(GIVEN PROBLEM)
Rename "spectrogram" to "waveform" in the listing from the line with "Where should I click to: Sort" up to and including the line with "will click(331, 12).", and give back only those lines with nothing else changed.
═════ EXTRACTED MATERIAL ═════
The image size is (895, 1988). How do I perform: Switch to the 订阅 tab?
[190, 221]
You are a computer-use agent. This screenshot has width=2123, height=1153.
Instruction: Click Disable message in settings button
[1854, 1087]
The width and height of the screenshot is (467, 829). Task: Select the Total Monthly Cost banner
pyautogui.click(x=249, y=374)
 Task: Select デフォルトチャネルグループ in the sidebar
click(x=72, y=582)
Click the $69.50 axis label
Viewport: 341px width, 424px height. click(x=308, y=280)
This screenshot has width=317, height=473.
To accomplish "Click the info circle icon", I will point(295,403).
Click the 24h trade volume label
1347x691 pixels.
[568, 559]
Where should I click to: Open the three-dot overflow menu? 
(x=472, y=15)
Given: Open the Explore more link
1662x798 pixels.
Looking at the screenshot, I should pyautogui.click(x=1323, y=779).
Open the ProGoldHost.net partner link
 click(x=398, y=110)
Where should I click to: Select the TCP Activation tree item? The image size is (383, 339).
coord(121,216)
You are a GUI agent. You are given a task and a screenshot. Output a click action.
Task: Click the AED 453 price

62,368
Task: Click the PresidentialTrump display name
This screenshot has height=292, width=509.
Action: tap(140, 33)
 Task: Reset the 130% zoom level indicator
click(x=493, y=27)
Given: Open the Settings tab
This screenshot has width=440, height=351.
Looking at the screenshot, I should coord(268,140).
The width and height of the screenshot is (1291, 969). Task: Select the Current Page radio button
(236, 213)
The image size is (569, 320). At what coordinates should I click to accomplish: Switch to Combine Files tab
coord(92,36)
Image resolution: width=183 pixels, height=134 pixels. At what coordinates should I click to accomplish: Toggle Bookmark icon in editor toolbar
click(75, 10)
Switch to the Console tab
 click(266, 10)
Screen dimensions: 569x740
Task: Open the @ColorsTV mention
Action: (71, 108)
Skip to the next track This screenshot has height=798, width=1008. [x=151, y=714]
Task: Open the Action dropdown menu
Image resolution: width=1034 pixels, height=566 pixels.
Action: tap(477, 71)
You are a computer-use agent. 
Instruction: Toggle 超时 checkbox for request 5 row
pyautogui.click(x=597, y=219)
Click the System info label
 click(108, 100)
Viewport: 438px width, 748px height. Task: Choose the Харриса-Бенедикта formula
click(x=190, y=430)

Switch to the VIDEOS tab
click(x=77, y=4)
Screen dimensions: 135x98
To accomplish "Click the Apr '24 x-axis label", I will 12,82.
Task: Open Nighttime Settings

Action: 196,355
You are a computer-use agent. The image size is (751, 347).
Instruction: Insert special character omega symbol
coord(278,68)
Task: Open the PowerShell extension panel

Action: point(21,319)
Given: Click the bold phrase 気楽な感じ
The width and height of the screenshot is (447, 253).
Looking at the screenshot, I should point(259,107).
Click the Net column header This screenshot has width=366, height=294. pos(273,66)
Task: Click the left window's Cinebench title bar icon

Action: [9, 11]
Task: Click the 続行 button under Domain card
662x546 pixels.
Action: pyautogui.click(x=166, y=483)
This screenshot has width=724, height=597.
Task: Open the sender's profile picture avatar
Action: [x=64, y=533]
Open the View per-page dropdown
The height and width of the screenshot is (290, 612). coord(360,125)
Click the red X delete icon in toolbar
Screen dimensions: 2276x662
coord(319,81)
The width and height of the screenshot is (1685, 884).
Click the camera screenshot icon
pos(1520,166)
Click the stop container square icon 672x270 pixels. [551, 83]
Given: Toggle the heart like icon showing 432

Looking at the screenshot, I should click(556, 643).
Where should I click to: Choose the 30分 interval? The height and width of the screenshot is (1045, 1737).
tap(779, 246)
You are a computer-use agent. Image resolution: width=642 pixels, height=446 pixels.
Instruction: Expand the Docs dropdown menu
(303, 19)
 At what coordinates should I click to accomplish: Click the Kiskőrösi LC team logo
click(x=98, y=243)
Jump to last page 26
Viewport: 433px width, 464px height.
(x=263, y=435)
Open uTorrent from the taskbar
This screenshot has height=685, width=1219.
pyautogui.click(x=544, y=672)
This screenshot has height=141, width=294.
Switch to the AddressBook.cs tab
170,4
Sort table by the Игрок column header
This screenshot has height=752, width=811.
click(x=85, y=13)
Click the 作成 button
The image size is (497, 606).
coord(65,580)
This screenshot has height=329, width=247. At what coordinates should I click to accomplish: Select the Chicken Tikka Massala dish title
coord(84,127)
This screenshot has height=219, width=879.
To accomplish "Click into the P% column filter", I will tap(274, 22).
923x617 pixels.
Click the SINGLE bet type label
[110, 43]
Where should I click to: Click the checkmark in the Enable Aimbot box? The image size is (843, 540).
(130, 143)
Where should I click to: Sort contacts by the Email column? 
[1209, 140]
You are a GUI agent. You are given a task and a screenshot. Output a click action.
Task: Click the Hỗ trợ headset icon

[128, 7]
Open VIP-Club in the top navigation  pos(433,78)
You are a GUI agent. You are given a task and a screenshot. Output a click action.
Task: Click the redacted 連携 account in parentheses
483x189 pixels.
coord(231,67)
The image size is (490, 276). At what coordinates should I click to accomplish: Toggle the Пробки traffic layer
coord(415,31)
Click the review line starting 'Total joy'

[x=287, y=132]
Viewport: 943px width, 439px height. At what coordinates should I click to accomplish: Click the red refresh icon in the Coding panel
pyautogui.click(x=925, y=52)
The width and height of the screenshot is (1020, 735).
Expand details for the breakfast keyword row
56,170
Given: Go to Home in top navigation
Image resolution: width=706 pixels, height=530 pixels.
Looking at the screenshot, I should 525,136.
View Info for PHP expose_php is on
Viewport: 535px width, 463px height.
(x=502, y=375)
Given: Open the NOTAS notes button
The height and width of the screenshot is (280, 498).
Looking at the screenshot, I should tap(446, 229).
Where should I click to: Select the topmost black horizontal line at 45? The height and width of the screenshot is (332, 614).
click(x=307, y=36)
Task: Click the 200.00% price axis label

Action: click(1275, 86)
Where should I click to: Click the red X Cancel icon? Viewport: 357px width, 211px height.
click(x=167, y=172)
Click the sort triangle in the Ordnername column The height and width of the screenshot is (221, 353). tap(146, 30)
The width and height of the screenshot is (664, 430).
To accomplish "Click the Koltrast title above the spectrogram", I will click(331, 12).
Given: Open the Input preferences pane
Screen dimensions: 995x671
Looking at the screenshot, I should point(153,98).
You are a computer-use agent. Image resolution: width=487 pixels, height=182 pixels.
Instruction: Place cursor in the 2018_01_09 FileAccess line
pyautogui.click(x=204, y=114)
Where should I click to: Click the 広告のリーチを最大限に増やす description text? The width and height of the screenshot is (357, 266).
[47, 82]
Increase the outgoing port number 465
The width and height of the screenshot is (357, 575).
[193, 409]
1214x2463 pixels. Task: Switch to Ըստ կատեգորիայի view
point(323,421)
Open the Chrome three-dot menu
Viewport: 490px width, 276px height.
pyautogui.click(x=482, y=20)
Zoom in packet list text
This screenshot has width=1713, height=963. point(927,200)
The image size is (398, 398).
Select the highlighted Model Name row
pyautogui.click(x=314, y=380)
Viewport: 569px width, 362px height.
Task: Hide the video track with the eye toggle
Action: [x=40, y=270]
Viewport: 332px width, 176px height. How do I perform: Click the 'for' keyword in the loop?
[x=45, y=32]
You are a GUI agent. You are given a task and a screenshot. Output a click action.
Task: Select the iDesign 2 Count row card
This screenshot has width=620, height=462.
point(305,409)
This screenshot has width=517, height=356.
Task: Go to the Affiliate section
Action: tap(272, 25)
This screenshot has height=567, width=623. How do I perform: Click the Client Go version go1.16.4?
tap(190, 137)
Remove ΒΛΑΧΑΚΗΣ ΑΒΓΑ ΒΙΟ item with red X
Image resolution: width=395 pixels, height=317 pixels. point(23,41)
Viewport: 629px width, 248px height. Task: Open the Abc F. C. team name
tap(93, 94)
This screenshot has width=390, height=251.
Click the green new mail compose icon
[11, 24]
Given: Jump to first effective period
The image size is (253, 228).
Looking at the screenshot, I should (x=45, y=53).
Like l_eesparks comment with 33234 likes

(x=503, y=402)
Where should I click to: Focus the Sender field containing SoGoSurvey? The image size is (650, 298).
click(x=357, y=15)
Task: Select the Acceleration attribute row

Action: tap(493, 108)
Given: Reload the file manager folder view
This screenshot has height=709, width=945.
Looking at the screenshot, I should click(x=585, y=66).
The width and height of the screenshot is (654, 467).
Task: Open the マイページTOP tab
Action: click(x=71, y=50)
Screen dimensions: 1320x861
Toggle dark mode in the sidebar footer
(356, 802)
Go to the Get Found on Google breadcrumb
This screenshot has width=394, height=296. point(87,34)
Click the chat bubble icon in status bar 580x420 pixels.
═════
(EXERCISE OUTPUT)
Where should I click to: Sort contacts by the Email column? 
[1209, 140]
You are a GUI agent. You are given a task and a screenshot. Output a click action.
Task: Click the Hỗ trợ headset icon

[128, 7]
Open VIP-Club in the top navigation  pos(433,78)
You are a GUI agent. You are given a task and a screenshot. Output a click action.
Task: Click the redacted 連携 account in parentheses
483x189 pixels.
coord(231,67)
The image size is (490, 276). At what coordinates should I click to accomplish: Toggle the Пробки traffic layer
coord(415,31)
Click the review line starting 'Total joy'

[x=287, y=132]
Viewport: 943px width, 439px height. At what coordinates should I click to accomplish: Click the red refresh icon in the Coding panel
pyautogui.click(x=925, y=52)
The width and height of the screenshot is (1020, 735).
Expand details for the breakfast keyword row
56,170
Given: Go to Home in top navigation
Image resolution: width=706 pixels, height=530 pixels.
Looking at the screenshot, I should 525,136.
View Info for PHP expose_php is on
Viewport: 535px width, 463px height.
(x=502, y=375)
Given: Open the NOTAS notes button
The height and width of the screenshot is (280, 498).
Looking at the screenshot, I should tap(446, 229).
Where should I click to: Select the topmost black horizontal line at 45? The height and width of the screenshot is (332, 614).
click(x=307, y=36)
Task: Click the 200.00% price axis label

Action: click(1275, 86)
Where should I click to: Click the red X Cancel icon? Viewport: 357px width, 211px height.
click(x=167, y=172)
Click the sort triangle in the Ordnername column The height and width of the screenshot is (221, 353). tap(146, 30)
The width and height of the screenshot is (664, 430).
To accomplish "Click the Koltrast title above the waveform", I will click(331, 12).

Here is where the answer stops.